Texto del documento
################
La respuesta de mi padre, mientras nos sentamos juntos bajo el níspero de nuestro patio trasero, fue menos agresiva esta vez, pero seguía teniendo un toque de desaprobación. “Mijo, vas a tener una vida muy solitaria”, prometió.

Siempre que los padres latinos preceden sus pronunciamientos con “mijo” o “mija”, sabes que están a punto de soltar algo que consideran sincero e inevitable.

Todavía recuerdo haber pensado: “¿Qué podrías saber sobre cómo será mi vida?”. No reprendí a mi padre, porque eso habría sido una insolencia. En cambio, me quedé en silencio, considerando sus palabras como si fueran las de un adivino.

Había pronunciado el mensaje con tanta certeza que parecía más una maldición que una predicción. Mijo, vas a tener una vida muy solitaria...

En los años transcurridos desde entonces, una pregunta me asaltó: ¿Y si tiene razón?

Me persiguió durante los momentos más bajos de mis experiencias de citas en Los Ángeles. Cuando me dejaron plantado. Cuando una cita a ciegas se volvió amarga. Cuando me engañaban o me traicionaban, cuando las citas solicitadas por aplicaciones se volvían aburridas o cuando otra relación prometedora se evaporaba, no podía evitar volver al momento bajo el níspero y deliberar sobre la solidez de la maldición de mi padre.

¿Cómo se puede librar de una maldición uno mismo?

Una noche, hace unos cinco años, un conductor de Uber me recogió en mi casa en el este de Los Ángeles y me dejó en West Hollywood para una fiesta de cumpleaños en una tienda de vinos.
################
Material proporcionado
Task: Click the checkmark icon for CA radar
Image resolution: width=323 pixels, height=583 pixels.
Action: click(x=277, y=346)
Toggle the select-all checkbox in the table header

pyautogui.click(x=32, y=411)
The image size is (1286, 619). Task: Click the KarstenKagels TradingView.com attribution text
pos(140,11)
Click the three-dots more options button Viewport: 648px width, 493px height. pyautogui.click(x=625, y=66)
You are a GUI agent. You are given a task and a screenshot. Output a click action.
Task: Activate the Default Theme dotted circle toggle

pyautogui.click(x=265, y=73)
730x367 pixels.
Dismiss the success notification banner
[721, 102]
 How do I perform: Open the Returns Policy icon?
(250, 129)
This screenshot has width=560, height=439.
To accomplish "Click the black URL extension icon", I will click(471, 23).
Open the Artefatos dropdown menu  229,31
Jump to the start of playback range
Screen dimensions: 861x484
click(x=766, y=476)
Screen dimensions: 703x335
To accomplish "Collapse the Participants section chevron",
################
Consigna
Reproduce íntegro el texto del documento, sin cambiar nada. Este material proviene de otra fuente.

Resultado del ejercicio
La respuesta de mi padre, mientras nos sentamos juntos bajo el níspero de nuestro patio trasero, fue menos agresiva esta vez, pero seguía teniendo un toque de desaprobación. “Mijo, vas a tener una vida muy solitaria”, prometió.

Siempre que los padres latinos preceden sus pronunciamientos con “mijo” o “mija”, sabes que están a punto de soltar algo que consideran sincero e inevitable.

Todavía recuerdo haber pensado: “¿Qué podrías saber sobre cómo será mi vida?”. No reprendí a mi padre, porque eso habría sido una insolencia. En cambio, me quedé en silencio, considerando sus palabras como si fueran las de un adivino.

Había pronunciado el mensaje con tanta certeza que parecía más una maldición que una predicción. Mijo, vas a tener una vida muy solitaria...

En los años transcurridos desde entonces, una pregunta me asaltó: ¿Y si tiene razón?

Me persiguió durante los momentos más bajos de mis experiencias de citas en Los Ángeles. Cuando me dejaron plantado. Cuando una cita a ciegas se volvió amarga. Cuando me engañaban o me traicionaban, cuando las citas solicitadas por aplicaciones se volvían aburridas o cuando otra relación prometedora se evaporaba, no podía evitar volver al momento bajo el níspero y deliberar sobre la solidez de la maldición de mi padre.

¿Cómo se puede librar de una maldición uno mismo?

Una noche, hace unos cinco años, un conductor de Uber me recogió en mi casa en el este de Los Ángeles y me dejó en West Hollywood para una fiesta de cumpleaños en una tienda de vinos.